### TEXT TO READ

Such alliances are products of long-time efforts spent to reach out and cultivate the trust of the required allies. MKO Abiola was at it for a long time before it manifested in his victory in the 1993 presidential election before it was scuttled by the military. 
Tinubu has been cultivating these alliances since the death of Abiola and with more determination after politically securing his Yoruba South West base in 2007. He strategically cultivated relationships across the length and breadth of the country. Stories of his friendship and generosity have been told even by his present day’s political foes. Atiku has done wonderfully well along this line also. His earlier political apprenticeship under Sheu Musa Yar’adua and his eight years as Vice President under Obasanjo afforded him ample opportunities to expand his reach and consolidate his established links.

### MATERIAL

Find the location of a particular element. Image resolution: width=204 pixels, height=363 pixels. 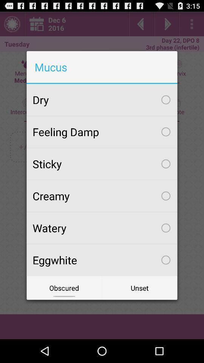

feeling damp checkbox is located at coordinates (102, 131).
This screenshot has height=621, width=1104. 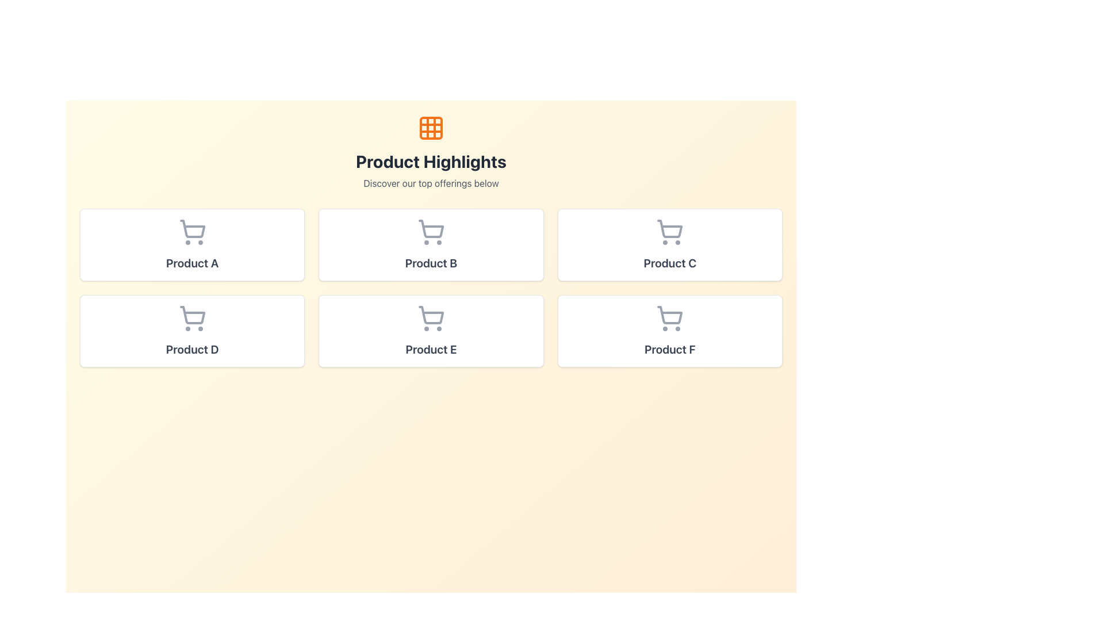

### YOUR TASKS
• A. Decide whether each statement agrees with the passage on political alliances: (i) Abiola's victory in the 1993 presidential election was scuttled by the military; (ii) Tinubu began cultivating these alliances only after securing his base in 2007; (iii) Atiku served eight years as Vice President under Obasanjo. Answer yes or no for each, quoting the words of the passage that settle it.
• B. Carry the passage on political alliances forward from its last sentence.

### ANSWERS TO THE TASKS
• A.
(i) Yes: "his victory in the 1993 presidential election before it was scuttled by the military"
(ii) No: "Tinubu has been cultivating these alliances since the death of Abiola and with more determination after politically securing his Yoruba South West base in 2007"
(iii) Yes: "his eight years as Vice President under Obasanjo"

• B.
Not so much can be said of Kwankwaso and especially Obi. Incidentally, it is the camp of the latter that has been more vociferous in its condemnation of the place of tribalism/ethnicity in our politics. This sentiment echoes his obvious lateness in forming political alliances. But in spite of this, his grip on the Igbos in the Southeast is unyielding.
This essay has merely scratched the surface of this topic. Many will continue to see tribalism as the bane of our politics. It is the same way others see the incursion of religion. What is required of our political class is not to play the ostrich. Let enduring bridges be built across these barriers that certainly cannot be destroyed.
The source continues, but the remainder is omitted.